• What is expected:
Your answer must be the records below, printed exactly.
** Extracted information follows **
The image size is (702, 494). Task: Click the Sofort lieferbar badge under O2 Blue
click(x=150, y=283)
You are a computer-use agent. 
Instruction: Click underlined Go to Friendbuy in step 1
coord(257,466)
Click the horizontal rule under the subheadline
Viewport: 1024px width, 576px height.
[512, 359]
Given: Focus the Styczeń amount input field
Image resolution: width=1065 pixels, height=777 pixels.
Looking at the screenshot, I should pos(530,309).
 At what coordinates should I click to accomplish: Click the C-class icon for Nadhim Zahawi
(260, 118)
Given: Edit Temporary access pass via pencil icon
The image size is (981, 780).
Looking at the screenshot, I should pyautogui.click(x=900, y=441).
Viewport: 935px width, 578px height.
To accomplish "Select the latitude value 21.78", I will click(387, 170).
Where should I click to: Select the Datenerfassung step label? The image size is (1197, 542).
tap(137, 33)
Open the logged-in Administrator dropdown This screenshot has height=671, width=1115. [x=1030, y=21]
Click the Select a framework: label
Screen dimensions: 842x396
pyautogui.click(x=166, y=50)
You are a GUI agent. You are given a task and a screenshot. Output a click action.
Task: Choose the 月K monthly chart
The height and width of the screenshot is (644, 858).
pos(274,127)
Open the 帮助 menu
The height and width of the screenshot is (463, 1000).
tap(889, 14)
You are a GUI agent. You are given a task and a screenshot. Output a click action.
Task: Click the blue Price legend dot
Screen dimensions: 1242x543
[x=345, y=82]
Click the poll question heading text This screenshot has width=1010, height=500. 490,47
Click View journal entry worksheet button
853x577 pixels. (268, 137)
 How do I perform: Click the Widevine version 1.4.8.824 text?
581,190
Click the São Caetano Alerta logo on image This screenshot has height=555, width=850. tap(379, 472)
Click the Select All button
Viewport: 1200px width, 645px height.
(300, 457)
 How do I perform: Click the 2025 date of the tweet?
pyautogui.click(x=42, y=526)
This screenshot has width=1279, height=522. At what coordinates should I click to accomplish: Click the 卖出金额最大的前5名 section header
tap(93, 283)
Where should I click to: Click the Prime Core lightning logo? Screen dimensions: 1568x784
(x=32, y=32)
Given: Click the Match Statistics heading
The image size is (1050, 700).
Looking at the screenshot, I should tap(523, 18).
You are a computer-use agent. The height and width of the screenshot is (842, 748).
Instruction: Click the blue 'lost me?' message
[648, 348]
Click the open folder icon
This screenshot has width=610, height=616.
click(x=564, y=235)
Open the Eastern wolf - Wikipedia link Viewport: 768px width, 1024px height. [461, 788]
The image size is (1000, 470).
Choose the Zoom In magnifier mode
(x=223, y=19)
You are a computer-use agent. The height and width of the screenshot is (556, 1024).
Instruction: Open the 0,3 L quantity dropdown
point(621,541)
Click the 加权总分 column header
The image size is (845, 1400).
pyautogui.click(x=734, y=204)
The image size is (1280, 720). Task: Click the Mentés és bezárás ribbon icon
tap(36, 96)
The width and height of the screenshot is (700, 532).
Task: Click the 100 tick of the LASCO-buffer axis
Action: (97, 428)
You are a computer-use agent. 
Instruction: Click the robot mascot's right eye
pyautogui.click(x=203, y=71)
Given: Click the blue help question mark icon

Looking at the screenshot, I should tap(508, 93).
** End of Extracted information **
• Output for this task:
The image size is (702, 494). Task: Click the Sofort lieferbar badge under O2 Blue
click(x=150, y=283)
You are a computer-use agent. 
Instruction: Click underlined Go to Friendbuy in step 1
coord(257,466)
Click the horizontal rule under the subheadline
Viewport: 1024px width, 576px height.
[512, 359]
Given: Focus the Styczeń amount input field
Image resolution: width=1065 pixels, height=777 pixels.
Looking at the screenshot, I should pos(530,309).
 At what coordinates should I click to accomplish: Click the C-class icon for Nadhim Zahawi
(260, 118)
Given: Edit Temporary access pass via pencil icon
The image size is (981, 780).
Looking at the screenshot, I should pyautogui.click(x=900, y=441).
Viewport: 935px width, 578px height.
To accomplish "Select the latitude value 21.78", I will click(387, 170).
Where should I click to: Select the Datenerfassung step label? The image size is (1197, 542).
tap(137, 33)
Open the logged-in Administrator dropdown This screenshot has height=671, width=1115. [x=1030, y=21]
Click the Select a framework: label
Screen dimensions: 842x396
pyautogui.click(x=166, y=50)
You are a GUI agent. You are given a task and a screenshot. Output a click action.
Task: Choose the 月K monthly chart
The height and width of the screenshot is (644, 858).
pos(274,127)
Open the 帮助 menu
The height and width of the screenshot is (463, 1000).
tap(889, 14)
You are a GUI agent. You are given a task and a screenshot. Output a click action.
Task: Click the blue Price legend dot
Screen dimensions: 1242x543
[x=345, y=82]
Click the poll question heading text This screenshot has width=1010, height=500. 490,47
Click View journal entry worksheet button
853x577 pixels. (268, 137)
 How do I perform: Click the Widevine version 1.4.8.824 text?
581,190
Click the São Caetano Alerta logo on image This screenshot has height=555, width=850. tap(379, 472)
Click the Select All button
Viewport: 1200px width, 645px height.
(300, 457)
 How do I perform: Click the 2025 date of the tweet?
pyautogui.click(x=42, y=526)
This screenshot has width=1279, height=522. At what coordinates should I click to accomplish: Click the 卖出金额最大的前5名 section header
tap(93, 283)
Where should I click to: Click the Prime Core lightning logo? Screen dimensions: 1568x784
(x=32, y=32)
Given: Click the Match Statistics heading
The image size is (1050, 700).
Looking at the screenshot, I should tap(523, 18).
You are a computer-use agent. The height and width of the screenshot is (842, 748).
Instruction: Click the blue 'lost me?' message
[648, 348]
Click the open folder icon
This screenshot has width=610, height=616.
click(x=564, y=235)
Open the Eastern wolf - Wikipedia link Viewport: 768px width, 1024px height. [461, 788]
The image size is (1000, 470).
Choose the Zoom In magnifier mode
(x=223, y=19)
You are a computer-use agent. The height and width of the screenshot is (556, 1024).
Instruction: Open the 0,3 L quantity dropdown
point(621,541)
Click the 加权总分 column header
The image size is (845, 1400).
pyautogui.click(x=734, y=204)
The image size is (1280, 720). Task: Click the Mentés és bezárás ribbon icon
tap(36, 96)
The width and height of the screenshot is (700, 532).
Task: Click the 100 tick of the LASCO-buffer axis
Action: (97, 428)
You are a computer-use agent. 
Instruction: Click the robot mascot's right eye
pyautogui.click(x=203, y=71)
Given: Click the blue help question mark icon

Looking at the screenshot, I should tap(508, 93).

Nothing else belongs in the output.